▶ [Data rows]:

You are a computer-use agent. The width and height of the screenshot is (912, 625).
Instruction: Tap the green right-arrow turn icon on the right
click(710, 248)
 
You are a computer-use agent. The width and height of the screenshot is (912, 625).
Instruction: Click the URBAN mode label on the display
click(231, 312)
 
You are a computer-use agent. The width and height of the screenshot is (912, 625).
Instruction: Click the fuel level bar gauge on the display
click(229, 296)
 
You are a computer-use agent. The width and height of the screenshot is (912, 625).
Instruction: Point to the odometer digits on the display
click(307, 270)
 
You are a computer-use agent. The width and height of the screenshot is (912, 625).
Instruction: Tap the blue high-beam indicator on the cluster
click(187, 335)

==

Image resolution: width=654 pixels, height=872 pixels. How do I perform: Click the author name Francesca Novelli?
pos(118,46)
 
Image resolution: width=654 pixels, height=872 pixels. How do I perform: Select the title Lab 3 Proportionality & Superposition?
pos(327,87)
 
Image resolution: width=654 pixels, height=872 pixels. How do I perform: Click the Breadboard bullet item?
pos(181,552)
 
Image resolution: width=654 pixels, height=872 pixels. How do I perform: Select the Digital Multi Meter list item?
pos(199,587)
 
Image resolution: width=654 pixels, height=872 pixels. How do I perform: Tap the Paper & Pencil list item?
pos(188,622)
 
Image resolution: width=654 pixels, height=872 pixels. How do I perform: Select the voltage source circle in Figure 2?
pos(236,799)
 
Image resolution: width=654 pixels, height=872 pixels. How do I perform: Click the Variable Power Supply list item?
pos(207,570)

▶ [Written task]: Count the lines in the records above that contain the string "item", treating uppercase and lowercase as different, and give only the number.

▶ [Final answer]: 4